OJK telah membentuk beberapa percontohan klaster sektor pertanian yang berjalan baik di beberapa daerah, di antaranya Klaster Kartu Petani Berjaya di Lampung dengan nilai KUR sebesar Rp81,38 miliar dan 4.603 debitur; dan Klaster Perikanan Sendang Biru, Malang dengan nilai KUR sebesar Rp20,06 miliar dan 252 debitur.
Sistem Kluster
Direktur Pembiayaan Ditjen PSP Kementan, Indah Megahwati menjelaskan, tahun ini, implementasi KUR Pertanian di lapangan diubah polanya dibanding tahun lalu. “Saat ini kami mengedepankan pola klaster. Tahun lalu itu dari plafon Rp50 triliun, realisasinya melebihi target Rp55 triliun. Tahun ini kami rasa juga demikian,” katanya.
Sistem klaster tersebut dimaksudkan untuk mendukung ketahanan pangan dan swasembada pangan yang tengah menjadi program nasional.
Misalnya ada klaster padi sebagai program swasembada pangan dan ketahanan pangan nasional. Lalu, ada juga ada klaster jagung agar bisa menjadi produksi unggulan. Mengapa jagung, karena ini murah dan hasilnya besar.
“Ada klaster sawit, klaster kopi, klaster jeruk, klaster hortikultura, klaster tebu dan yang tengah menjadi unggulan adalah klaster porang dan klaster sarang burung walet,” kata Indah.

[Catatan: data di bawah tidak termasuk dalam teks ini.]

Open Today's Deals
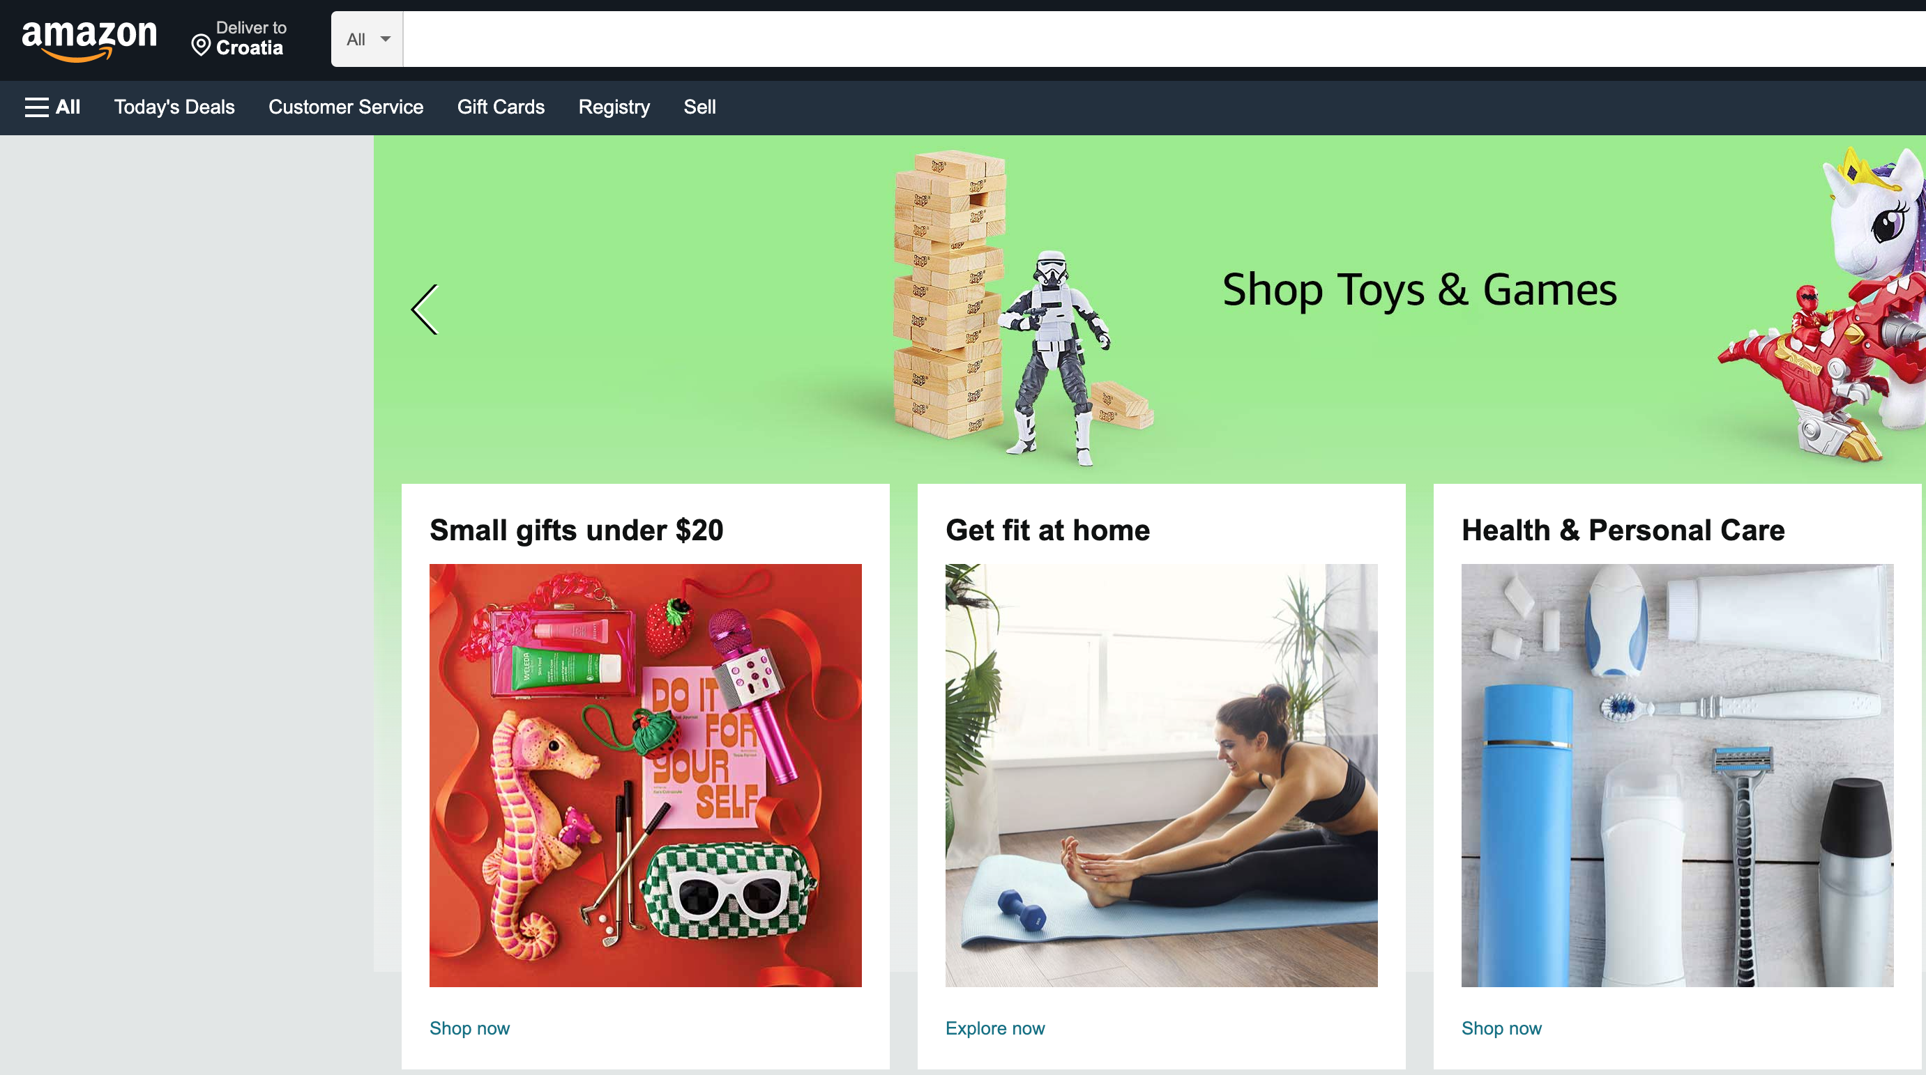The width and height of the screenshot is (1926, 1075). pos(174,107)
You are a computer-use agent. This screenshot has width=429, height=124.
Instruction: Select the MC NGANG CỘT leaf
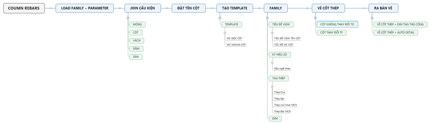click(236, 45)
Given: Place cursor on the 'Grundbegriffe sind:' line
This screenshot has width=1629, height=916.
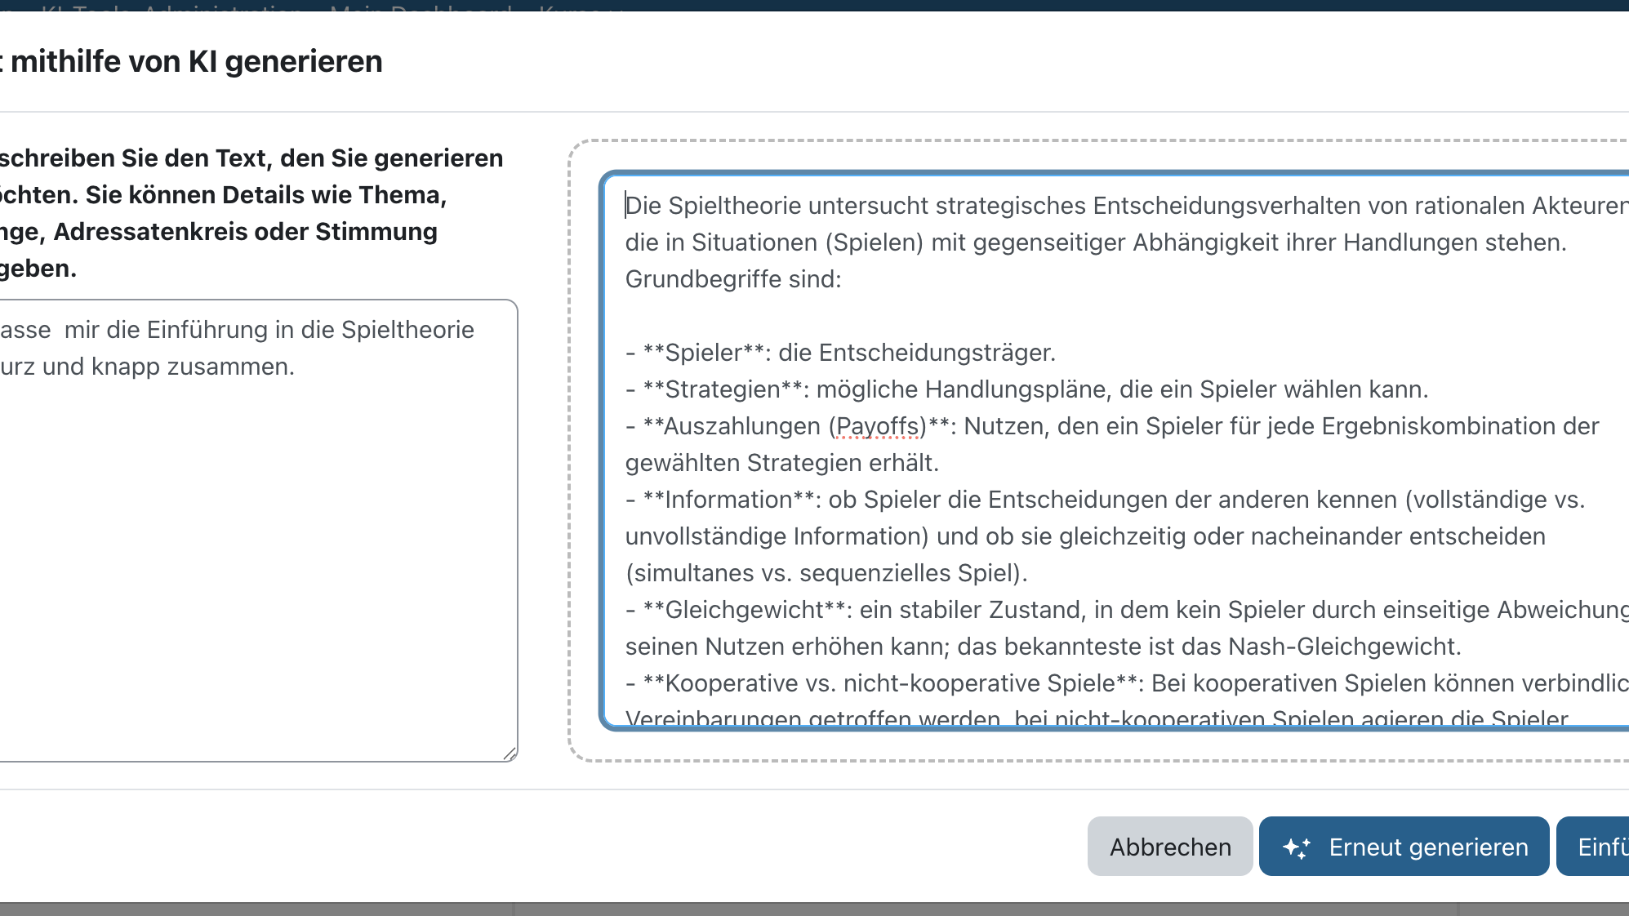Looking at the screenshot, I should 732,279.
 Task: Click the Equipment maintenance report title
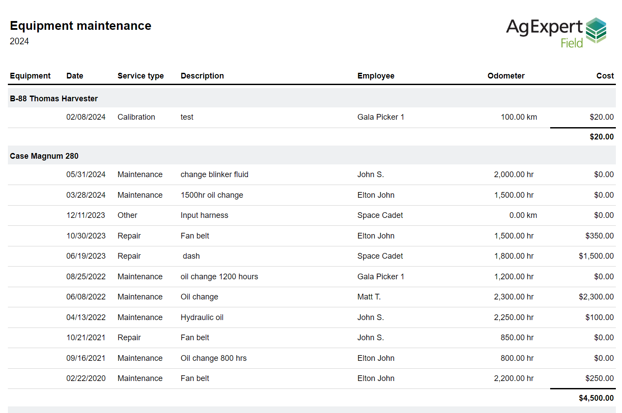[x=81, y=26]
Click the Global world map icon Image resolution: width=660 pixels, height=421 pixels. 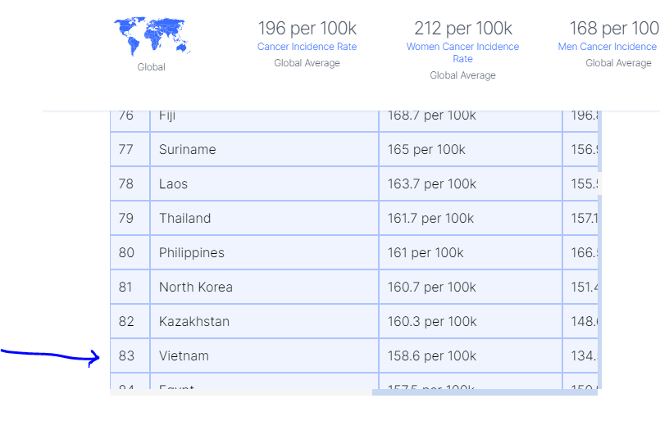[x=152, y=36]
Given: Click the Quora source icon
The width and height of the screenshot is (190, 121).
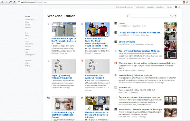Looking at the screenshot, I should [116, 63].
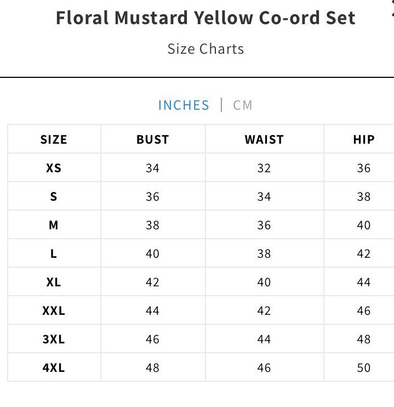
Task: Click the M size row label
Action: 54,225
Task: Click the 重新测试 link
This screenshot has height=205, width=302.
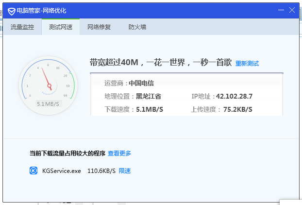Action: [x=247, y=63]
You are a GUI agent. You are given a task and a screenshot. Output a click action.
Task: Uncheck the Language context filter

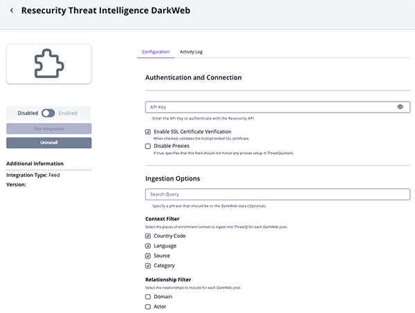tap(148, 245)
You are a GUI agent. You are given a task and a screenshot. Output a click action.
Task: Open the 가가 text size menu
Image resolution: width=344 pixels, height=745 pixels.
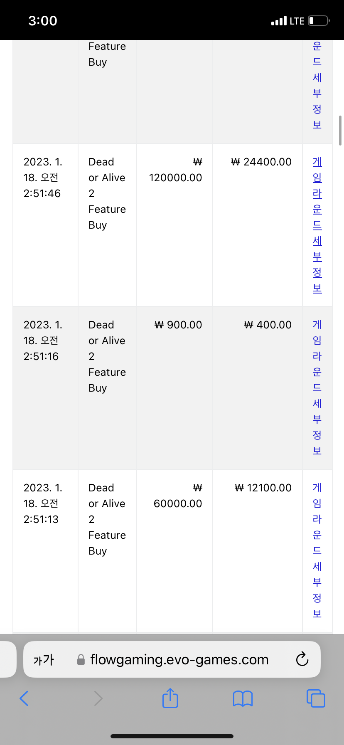[x=44, y=660]
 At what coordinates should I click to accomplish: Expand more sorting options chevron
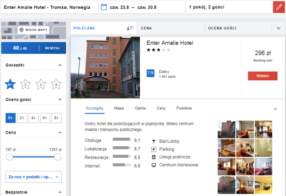279,28
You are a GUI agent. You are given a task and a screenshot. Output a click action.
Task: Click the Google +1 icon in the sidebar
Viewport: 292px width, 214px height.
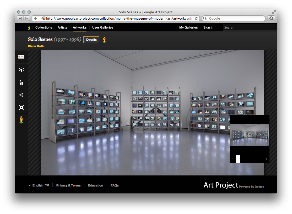click(x=21, y=57)
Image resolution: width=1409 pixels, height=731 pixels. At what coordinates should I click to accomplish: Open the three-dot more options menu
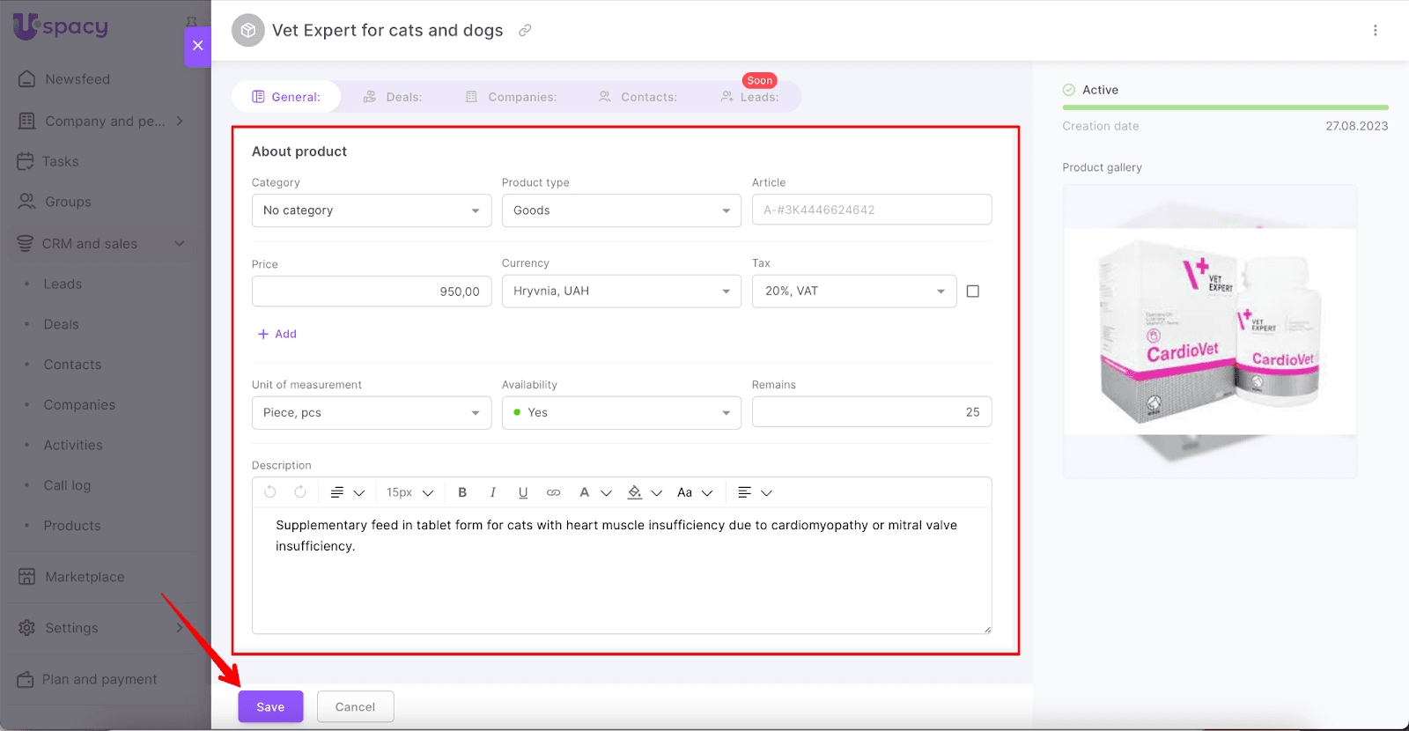tap(1375, 30)
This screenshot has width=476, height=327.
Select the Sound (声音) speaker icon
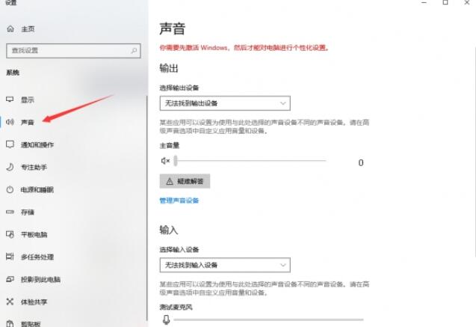[10, 122]
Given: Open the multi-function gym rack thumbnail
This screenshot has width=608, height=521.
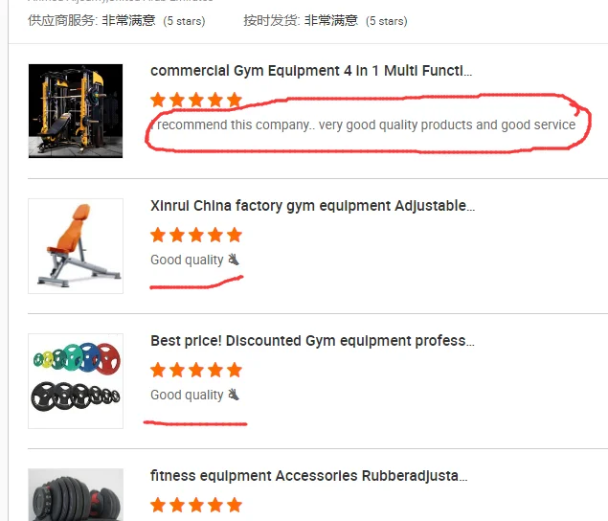Looking at the screenshot, I should [x=76, y=111].

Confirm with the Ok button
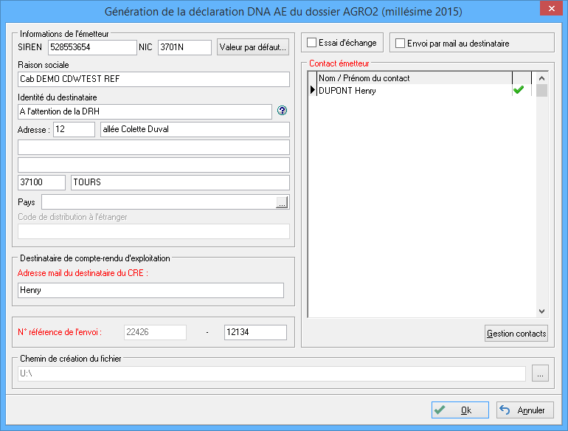(460, 410)
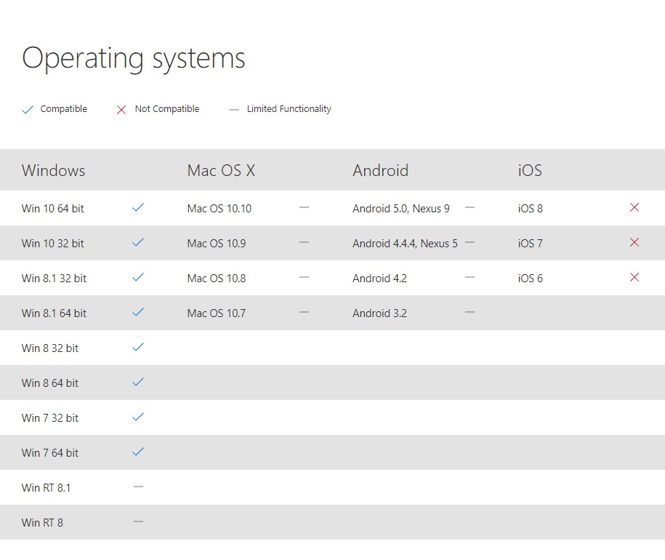665x560 pixels.
Task: Click the Mac OS 10.7 row label
Action: (x=216, y=313)
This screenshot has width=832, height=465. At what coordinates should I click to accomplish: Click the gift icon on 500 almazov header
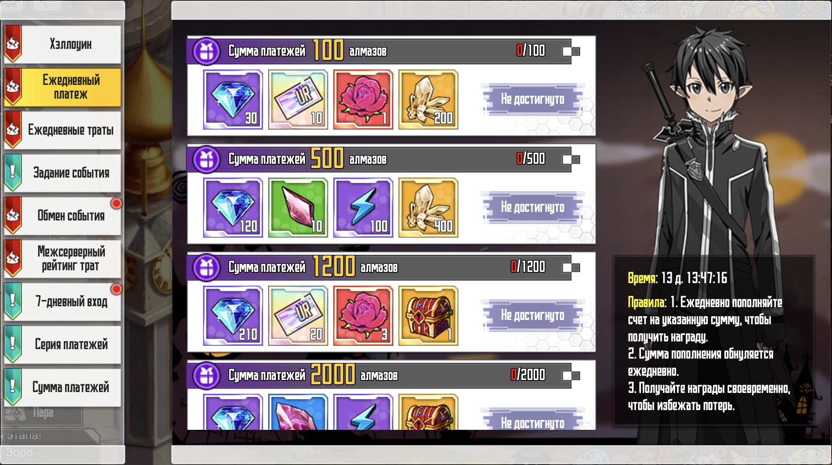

OJK juga telah mengidentifikasi bahwa masih terdapat potensi pembentukan 186 klaster di berbagai daerah yang dapat digarap bersama dengan potensi debitur kecil sebanyak 35.082 orang, terdiri dari petani dan pelaku UMKM yang terkait dengan sektor pertanian, pariwisata dan lainnya.
Beberapa potensi klaster tersebut antara lain Klaster Jeruk di Selorejo-Malang, Klaster Hutan Pinus di Ponorogo dan Klaster Kakao dan Mete di Nusa Tenggara Timur (NTT).
Hingga kuartal I-2021, sektor pertanian tumbuh 2,95% (yoy) sehingga mampu berkontribusi terhadap pertumbuhan ekonomi yang minus 0,745 (yoy).
Kredit sektor pertanian, perburuan dan kehutanan pada triwulan II/2021, yang menyerap porsi 7,16% dari total kredit perbankan nasional, tumbuh 5,74% (yoy) atau 1,52% bulan ke bulan (mom).
Adapun rasio kredit bermasalah atau NPL sektor tersebut relatif rendah, yakni 2,08%, di bawah rata-rata NPL secara industri yang 3,35%.
Pemerintah menetapkan target KUR sektor pertanian 2021 sebesar Rp70 triliun. Bank penyalur KUR pertanian terbesar adalah BRI sebesar Rp28,51 triliun, Bank Mandiri Rp6,08 triliun, dan BNI Rp4,53 triliun.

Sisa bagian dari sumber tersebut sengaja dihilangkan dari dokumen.